The town greeting them was a dusty, hollowed husk that hinted at a time of greatness past, where it might have stood as a testament of strength, vitality, and ingenuity.
Domed roofs jutted into the sky; intricate, swirling geometric patterns were etched into arched doors and window frames.
Once upon a time, the place would have been beautiful, with its whitewashed walls and facades and equally white stone streets.
But now there were cracks in the plaster, chips in the roofs, and half-missing stone reliefs.
All around, tired people dragged their heavy feet up and down steep streets and alleys.
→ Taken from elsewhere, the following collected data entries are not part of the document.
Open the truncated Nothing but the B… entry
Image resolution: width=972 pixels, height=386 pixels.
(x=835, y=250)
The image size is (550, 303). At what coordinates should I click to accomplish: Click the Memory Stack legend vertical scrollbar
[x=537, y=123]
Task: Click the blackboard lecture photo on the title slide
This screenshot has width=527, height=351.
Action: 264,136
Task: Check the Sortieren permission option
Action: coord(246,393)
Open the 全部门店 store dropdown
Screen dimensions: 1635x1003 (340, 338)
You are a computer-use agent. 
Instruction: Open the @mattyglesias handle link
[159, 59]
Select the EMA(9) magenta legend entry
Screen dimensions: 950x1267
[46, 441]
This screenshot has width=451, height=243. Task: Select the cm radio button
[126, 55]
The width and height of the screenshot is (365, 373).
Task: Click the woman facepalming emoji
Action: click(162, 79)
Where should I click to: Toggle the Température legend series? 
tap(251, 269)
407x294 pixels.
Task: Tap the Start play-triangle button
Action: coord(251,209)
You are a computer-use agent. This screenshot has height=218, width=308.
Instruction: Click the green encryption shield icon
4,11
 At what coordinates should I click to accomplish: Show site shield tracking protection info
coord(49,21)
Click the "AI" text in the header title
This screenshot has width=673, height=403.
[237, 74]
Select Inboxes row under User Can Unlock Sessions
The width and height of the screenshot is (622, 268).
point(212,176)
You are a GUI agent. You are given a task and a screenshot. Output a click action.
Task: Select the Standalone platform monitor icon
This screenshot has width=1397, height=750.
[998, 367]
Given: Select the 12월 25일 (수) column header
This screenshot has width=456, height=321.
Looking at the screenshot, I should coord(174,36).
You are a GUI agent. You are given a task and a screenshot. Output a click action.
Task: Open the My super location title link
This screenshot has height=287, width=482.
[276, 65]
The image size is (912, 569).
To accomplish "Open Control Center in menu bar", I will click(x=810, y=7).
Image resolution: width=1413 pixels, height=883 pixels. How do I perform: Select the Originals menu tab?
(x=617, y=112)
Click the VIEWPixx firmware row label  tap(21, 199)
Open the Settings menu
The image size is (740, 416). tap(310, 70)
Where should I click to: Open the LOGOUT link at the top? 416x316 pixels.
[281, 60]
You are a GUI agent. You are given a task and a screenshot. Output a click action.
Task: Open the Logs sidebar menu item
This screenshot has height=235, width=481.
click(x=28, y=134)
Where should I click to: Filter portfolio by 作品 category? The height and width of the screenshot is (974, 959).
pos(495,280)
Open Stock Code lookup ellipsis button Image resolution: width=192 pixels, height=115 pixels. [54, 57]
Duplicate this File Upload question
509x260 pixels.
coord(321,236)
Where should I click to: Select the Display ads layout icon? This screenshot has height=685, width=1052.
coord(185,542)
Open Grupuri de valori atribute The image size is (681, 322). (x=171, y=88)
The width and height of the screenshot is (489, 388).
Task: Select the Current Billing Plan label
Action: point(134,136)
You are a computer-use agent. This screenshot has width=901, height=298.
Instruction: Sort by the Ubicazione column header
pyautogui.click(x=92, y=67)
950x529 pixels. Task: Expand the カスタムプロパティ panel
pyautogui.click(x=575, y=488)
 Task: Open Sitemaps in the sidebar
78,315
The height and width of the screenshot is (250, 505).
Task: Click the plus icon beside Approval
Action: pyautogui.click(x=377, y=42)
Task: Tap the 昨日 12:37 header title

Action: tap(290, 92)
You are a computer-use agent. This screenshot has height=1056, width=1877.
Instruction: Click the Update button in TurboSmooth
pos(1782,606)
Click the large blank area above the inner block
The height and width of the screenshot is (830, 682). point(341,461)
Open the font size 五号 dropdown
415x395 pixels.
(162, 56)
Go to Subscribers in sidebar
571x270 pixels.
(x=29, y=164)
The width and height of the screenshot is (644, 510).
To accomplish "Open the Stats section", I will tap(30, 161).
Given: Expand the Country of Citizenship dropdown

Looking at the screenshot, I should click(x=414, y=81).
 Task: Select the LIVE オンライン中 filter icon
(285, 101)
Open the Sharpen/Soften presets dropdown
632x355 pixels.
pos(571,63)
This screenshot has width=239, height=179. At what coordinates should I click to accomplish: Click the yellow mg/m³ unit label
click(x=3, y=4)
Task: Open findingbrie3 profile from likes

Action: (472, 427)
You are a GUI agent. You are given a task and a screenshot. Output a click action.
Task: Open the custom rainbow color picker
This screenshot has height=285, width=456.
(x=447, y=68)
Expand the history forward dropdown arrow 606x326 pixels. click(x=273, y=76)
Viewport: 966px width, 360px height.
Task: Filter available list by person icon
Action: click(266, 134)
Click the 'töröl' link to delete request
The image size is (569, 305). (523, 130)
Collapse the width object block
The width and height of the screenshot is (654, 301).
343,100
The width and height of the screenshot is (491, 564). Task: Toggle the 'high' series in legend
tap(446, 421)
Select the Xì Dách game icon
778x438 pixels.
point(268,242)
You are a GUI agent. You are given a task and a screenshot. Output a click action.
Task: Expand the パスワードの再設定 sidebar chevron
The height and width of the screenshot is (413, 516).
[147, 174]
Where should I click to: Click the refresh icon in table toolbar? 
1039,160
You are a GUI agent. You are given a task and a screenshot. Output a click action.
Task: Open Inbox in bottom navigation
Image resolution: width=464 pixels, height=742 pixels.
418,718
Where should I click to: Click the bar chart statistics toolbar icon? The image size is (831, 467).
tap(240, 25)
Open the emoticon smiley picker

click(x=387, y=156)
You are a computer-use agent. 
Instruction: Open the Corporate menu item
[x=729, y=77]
“Something isn’t right,” Javi whispered.
Risa knew what was wrong. This was a cursed kingdom.
Something sticky and viscous slithered beneath her feet and pressed insistently against her mind.
As if it were trying to find a crack to seep into and smother her thoughts.
It thrummed and pulsed like a living, breathing thing, tendrils reaching, probing with a mind of its own.
No wonder Kheadon couldn’t escape the glutinous grasp of Madros’s curse. Why the people and towns on the other side of the Bosque had been overcome. The power of the curse made her feel as if she were wading through a sea made of tar that wanted to pull her in and drown her.
Javi appeared not to fare any better. Despite the compass leading them toward Amina—at least, Risa hoped Linda’s useless gift wasn’t so useless—it was hard to remember the plan when their thoughts kept slipping out of their heads like grains of sand between their fingers.
Remnants of old Madros still littered the streets.
A rusted track where a trolley once operated had been left nailed to the road, metal rails catching the light.
On the steep hill farthest from the looming castle were the ruins of an observatory.
Bells tolled in the distance. They rang in a cheerful tone that suggested a celebration was at hand.
The townspeople did not lift their weary heads or startle at the sound reverberating through the air. Their faces remained vacant, unseeing eyes staring off into nothing.
Risa marched on, determined. Ahead, an older woman was coming down the same hill she and Javi were struggling to climb, hunched over with an eerily silent baby strapped to her back.
She had a faded, tattered handkerchief tied around her head, the fabric so worn it was nearly translucent.
She didn’t seem to notice them as she took mindless steps forward, ankles wobbling under her weight.